++++ GIVEN DATA

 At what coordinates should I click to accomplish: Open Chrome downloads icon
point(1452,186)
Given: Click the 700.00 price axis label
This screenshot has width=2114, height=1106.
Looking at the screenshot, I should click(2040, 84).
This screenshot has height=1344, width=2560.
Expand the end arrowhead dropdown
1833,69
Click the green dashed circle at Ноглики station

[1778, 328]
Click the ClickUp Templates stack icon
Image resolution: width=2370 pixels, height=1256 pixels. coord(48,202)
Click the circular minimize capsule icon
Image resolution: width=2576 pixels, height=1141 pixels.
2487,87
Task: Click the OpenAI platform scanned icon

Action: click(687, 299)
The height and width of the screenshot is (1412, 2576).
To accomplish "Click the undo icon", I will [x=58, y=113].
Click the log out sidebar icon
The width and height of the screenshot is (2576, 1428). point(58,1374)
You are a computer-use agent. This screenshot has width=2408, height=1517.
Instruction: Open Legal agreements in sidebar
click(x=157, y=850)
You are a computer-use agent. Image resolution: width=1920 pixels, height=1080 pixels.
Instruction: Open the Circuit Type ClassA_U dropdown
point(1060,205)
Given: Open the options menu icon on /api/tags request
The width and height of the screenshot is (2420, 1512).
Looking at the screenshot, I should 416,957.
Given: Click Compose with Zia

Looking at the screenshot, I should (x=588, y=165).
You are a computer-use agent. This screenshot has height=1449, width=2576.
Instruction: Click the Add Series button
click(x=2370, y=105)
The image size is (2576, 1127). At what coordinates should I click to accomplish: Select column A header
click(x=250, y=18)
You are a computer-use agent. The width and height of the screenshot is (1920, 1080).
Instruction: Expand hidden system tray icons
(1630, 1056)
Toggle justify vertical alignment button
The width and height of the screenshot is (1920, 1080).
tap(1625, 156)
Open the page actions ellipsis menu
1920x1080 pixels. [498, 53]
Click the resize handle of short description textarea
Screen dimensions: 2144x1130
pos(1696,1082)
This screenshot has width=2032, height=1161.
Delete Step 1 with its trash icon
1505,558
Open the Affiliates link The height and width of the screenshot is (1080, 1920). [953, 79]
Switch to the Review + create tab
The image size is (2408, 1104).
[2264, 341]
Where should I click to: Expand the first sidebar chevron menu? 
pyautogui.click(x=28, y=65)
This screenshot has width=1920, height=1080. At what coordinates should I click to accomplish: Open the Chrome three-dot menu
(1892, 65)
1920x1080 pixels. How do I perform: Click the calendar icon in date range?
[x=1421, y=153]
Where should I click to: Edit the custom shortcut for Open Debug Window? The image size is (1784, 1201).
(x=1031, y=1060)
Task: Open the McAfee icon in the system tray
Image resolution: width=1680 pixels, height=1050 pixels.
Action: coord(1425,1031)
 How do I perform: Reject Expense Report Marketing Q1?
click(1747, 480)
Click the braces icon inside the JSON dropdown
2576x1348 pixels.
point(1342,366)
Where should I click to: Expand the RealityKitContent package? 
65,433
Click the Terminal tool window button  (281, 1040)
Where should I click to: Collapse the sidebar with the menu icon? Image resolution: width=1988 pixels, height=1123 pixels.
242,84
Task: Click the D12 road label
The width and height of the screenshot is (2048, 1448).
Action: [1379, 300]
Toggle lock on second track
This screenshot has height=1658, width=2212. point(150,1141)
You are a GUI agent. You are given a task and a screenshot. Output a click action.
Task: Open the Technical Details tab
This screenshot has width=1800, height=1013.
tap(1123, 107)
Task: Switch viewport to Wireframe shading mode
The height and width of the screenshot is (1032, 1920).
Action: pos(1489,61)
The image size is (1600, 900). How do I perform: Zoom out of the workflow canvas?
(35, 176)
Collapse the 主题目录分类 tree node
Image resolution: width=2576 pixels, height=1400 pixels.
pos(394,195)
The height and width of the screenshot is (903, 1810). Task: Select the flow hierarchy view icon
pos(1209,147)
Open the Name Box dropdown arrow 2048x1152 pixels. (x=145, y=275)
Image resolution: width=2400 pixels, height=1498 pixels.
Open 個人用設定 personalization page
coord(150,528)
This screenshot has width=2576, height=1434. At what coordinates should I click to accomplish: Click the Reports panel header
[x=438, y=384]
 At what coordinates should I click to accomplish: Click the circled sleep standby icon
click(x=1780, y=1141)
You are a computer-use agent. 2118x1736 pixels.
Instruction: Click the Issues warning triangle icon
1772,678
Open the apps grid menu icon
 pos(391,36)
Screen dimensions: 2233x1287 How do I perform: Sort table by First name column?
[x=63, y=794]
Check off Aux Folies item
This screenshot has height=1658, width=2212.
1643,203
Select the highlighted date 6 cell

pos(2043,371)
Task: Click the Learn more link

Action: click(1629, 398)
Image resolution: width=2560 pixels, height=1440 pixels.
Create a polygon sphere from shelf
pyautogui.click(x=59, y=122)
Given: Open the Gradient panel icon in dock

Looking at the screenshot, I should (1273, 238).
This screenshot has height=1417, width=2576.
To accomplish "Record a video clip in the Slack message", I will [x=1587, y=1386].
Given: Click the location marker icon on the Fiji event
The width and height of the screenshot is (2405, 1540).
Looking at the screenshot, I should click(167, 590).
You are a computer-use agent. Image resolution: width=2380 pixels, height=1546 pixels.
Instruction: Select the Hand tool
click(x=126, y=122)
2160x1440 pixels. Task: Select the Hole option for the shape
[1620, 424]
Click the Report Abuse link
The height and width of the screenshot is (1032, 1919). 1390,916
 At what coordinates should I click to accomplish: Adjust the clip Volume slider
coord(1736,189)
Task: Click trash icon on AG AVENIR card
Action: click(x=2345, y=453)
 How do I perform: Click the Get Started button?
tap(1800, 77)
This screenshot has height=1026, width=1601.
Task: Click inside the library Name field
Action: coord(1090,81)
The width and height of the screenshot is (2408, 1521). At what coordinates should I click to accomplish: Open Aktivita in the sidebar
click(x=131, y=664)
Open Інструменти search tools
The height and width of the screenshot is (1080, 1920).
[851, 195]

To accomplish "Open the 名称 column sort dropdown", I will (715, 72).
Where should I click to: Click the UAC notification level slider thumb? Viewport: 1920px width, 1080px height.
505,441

++++++++

◆ EXERCISE DIRECTIONS
The records above need to be written out again. Keep them exact.

◆ RESPONSE
 At what coordinates should I click to accomplish: Open Chrome downloads icon
point(1452,186)
Given: Click the 700.00 price axis label
This screenshot has width=2114, height=1106.
Looking at the screenshot, I should click(2040, 84).
This screenshot has height=1344, width=2560.
Expand the end arrowhead dropdown
1833,69
Click the green dashed circle at Ноглики station

[1778, 328]
Click the ClickUp Templates stack icon
Image resolution: width=2370 pixels, height=1256 pixels. coord(48,202)
Click the circular minimize capsule icon
Image resolution: width=2576 pixels, height=1141 pixels.
2487,87
Task: Click the OpenAI platform scanned icon

Action: click(687, 299)
The height and width of the screenshot is (1412, 2576).
To accomplish "Click the undo icon", I will [x=58, y=113].
Click the log out sidebar icon
The width and height of the screenshot is (2576, 1428). point(58,1374)
You are a computer-use agent. This screenshot has width=2408, height=1517.
Instruction: Open Legal agreements in sidebar
click(x=157, y=850)
You are a computer-use agent. Image resolution: width=1920 pixels, height=1080 pixels.
Instruction: Open the Circuit Type ClassA_U dropdown
point(1060,205)
Given: Open the options menu icon on /api/tags request
The width and height of the screenshot is (2420, 1512).
Looking at the screenshot, I should 416,957.
Given: Click Compose with Zia

Looking at the screenshot, I should (x=588, y=165).
You are a computer-use agent. This screenshot has height=1449, width=2576.
Instruction: Click the Add Series button
click(x=2370, y=105)
The image size is (2576, 1127). At what coordinates should I click to accomplish: Select column A header
click(x=250, y=18)
You are a computer-use agent. The width and height of the screenshot is (1920, 1080).
Instruction: Expand hidden system tray icons
(1630, 1056)
Toggle justify vertical alignment button
The width and height of the screenshot is (1920, 1080).
tap(1625, 156)
Open the page actions ellipsis menu
1920x1080 pixels. [498, 53]
Click the resize handle of short description textarea
Screen dimensions: 2144x1130
pos(1696,1082)
This screenshot has width=2032, height=1161.
Delete Step 1 with its trash icon
1505,558
Open the Affiliates link The height and width of the screenshot is (1080, 1920). [953, 79]
Switch to the Review + create tab
The image size is (2408, 1104).
[2264, 341]
Where should I click to: Expand the first sidebar chevron menu? 
pyautogui.click(x=28, y=65)
This screenshot has width=1920, height=1080. At what coordinates should I click to accomplish: Open the Chrome three-dot menu
(1892, 65)
1920x1080 pixels. How do I perform: Click the calendar icon in date range?
[x=1421, y=153]
Where should I click to: Edit the custom shortcut for Open Debug Window? The image size is (1784, 1201).
(x=1031, y=1060)
Task: Open the McAfee icon in the system tray
Image resolution: width=1680 pixels, height=1050 pixels.
Action: coord(1425,1031)
 How do I perform: Reject Expense Report Marketing Q1?
click(1747, 480)
Click the braces icon inside the JSON dropdown
2576x1348 pixels.
point(1342,366)
Where should I click to: Expand the RealityKitContent package? 
65,433
Click the Terminal tool window button  (281, 1040)
Where should I click to: Collapse the sidebar with the menu icon? Image resolution: width=1988 pixels, height=1123 pixels.
242,84
Task: Click the D12 road label
The width and height of the screenshot is (2048, 1448).
Action: [1379, 300]
Toggle lock on second track
This screenshot has height=1658, width=2212. point(150,1141)
You are a GUI agent. You are given a task and a screenshot. Output a click action.
Task: Open the Technical Details tab
This screenshot has width=1800, height=1013.
tap(1123, 107)
Task: Switch viewport to Wireframe shading mode
The height and width of the screenshot is (1032, 1920).
Action: pos(1489,61)
The image size is (1600, 900). How do I perform: Zoom out of the workflow canvas?
(35, 176)
Collapse the 主题目录分类 tree node
Image resolution: width=2576 pixels, height=1400 pixels.
pos(394,195)
The height and width of the screenshot is (903, 1810). Task: Select the flow hierarchy view icon
pos(1209,147)
Open the Name Box dropdown arrow 2048x1152 pixels. (x=145, y=275)
Image resolution: width=2400 pixels, height=1498 pixels.
Open 個人用設定 personalization page
coord(150,528)
This screenshot has width=2576, height=1434. At what coordinates should I click to accomplish: Click the Reports panel header
[x=438, y=384]
 At what coordinates should I click to accomplish: Click the circled sleep standby icon
click(x=1780, y=1141)
You are a computer-use agent. 2118x1736 pixels.
Instruction: Click the Issues warning triangle icon
1772,678
Open the apps grid menu icon
 pos(391,36)
Screen dimensions: 2233x1287 How do I perform: Sort table by First name column?
[x=63, y=794]
Check off Aux Folies item
This screenshot has height=1658, width=2212.
1643,203
Select the highlighted date 6 cell

pos(2043,371)
Task: Click the Learn more link

Action: click(1629, 398)
Image resolution: width=2560 pixels, height=1440 pixels.
Create a polygon sphere from shelf
pyautogui.click(x=59, y=122)
Given: Open the Gradient panel icon in dock

Looking at the screenshot, I should (1273, 238).
This screenshot has height=1417, width=2576.
To accomplish "Record a video clip in the Slack message", I will [x=1587, y=1386].
Given: Click the location marker icon on the Fiji event
The width and height of the screenshot is (2405, 1540).
Looking at the screenshot, I should click(167, 590).
You are a computer-use agent. Image resolution: width=2380 pixels, height=1546 pixels.
Instruction: Select the Hand tool
click(x=126, y=122)
2160x1440 pixels. Task: Select the Hole option for the shape
[1620, 424]
Click the Report Abuse link
The height and width of the screenshot is (1032, 1919). 1390,916
 At what coordinates should I click to accomplish: Adjust the clip Volume slider
coord(1736,189)
Task: Click trash icon on AG AVENIR card
Action: click(x=2345, y=453)
 How do I perform: Click the Get Started button?
tap(1800, 77)
This screenshot has height=1026, width=1601.
Task: Click inside the library Name field
Action: coord(1090,81)
The width and height of the screenshot is (2408, 1521). At what coordinates should I click to accomplish: Open Aktivita in the sidebar
click(x=131, y=664)
Open Інструменти search tools
The height and width of the screenshot is (1080, 1920).
[851, 195]

To accomplish "Open the 名称 column sort dropdown", I will (715, 72).
Where should I click to: Click the UAC notification level slider thumb? Viewport: 1920px width, 1080px height.
505,441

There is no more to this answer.